Locate all lines in the data below that hold "computer" and show them.
BEGIN INFORMATION SHOWN
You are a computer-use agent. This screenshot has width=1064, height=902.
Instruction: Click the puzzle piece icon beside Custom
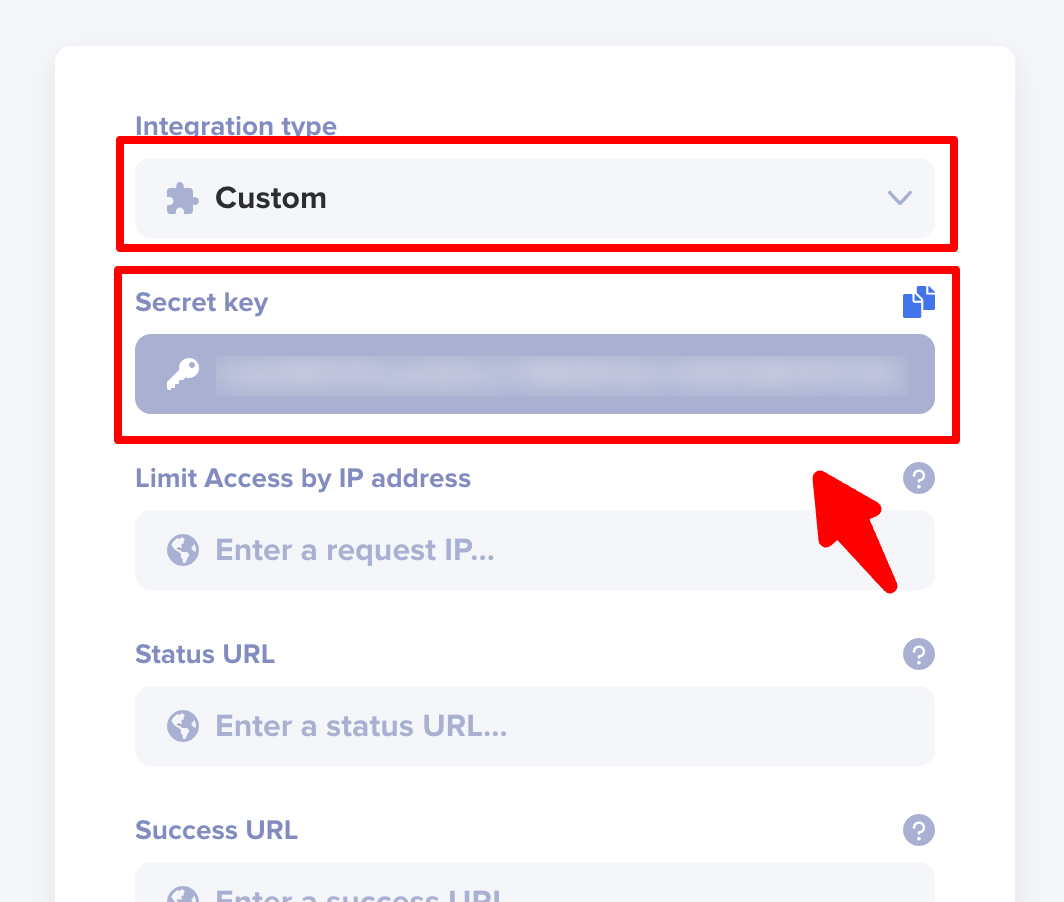tap(182, 198)
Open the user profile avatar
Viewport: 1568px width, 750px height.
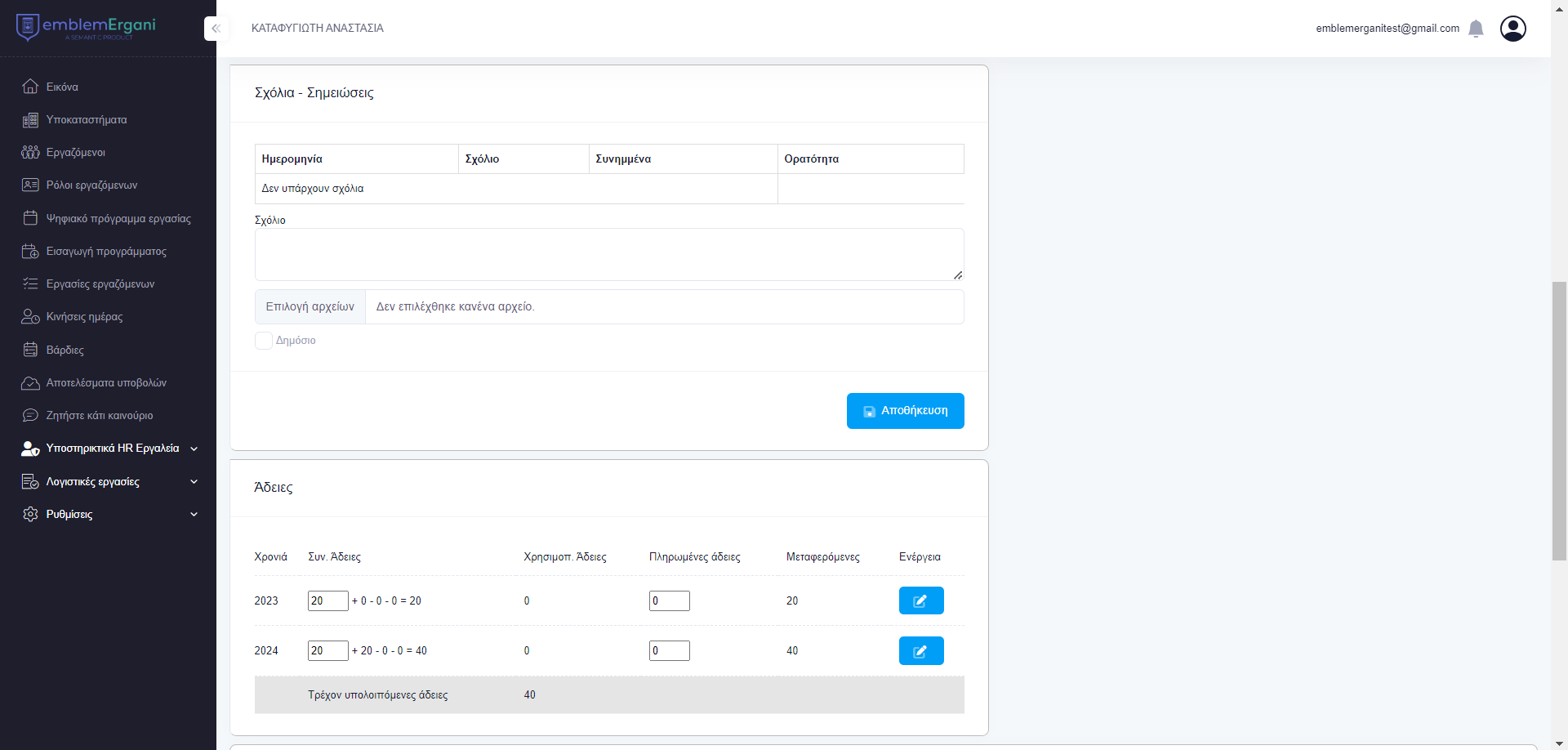click(x=1512, y=29)
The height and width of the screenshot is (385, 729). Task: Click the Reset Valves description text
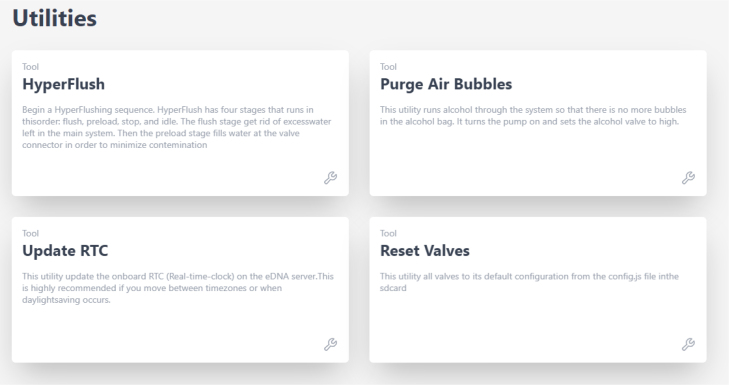pyautogui.click(x=529, y=282)
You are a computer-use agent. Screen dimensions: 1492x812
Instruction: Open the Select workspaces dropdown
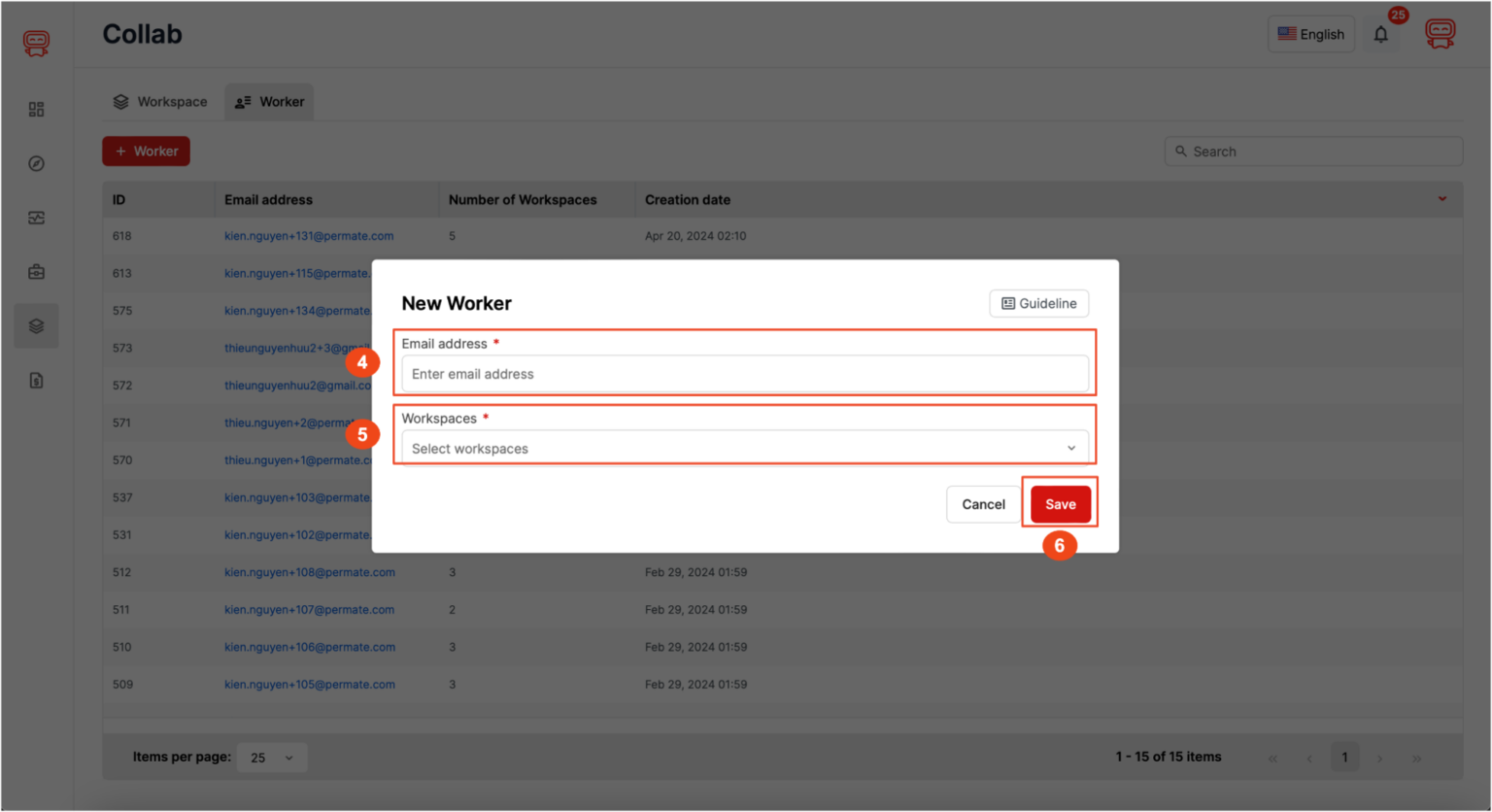click(744, 448)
END INFORMATION SHOWN
### RESULT OF THIS EXERCISE
You are a computer-use agent. This screenshot has width=1064, height=902.
You are a computer-use agent. Screen dimensions: 1492x812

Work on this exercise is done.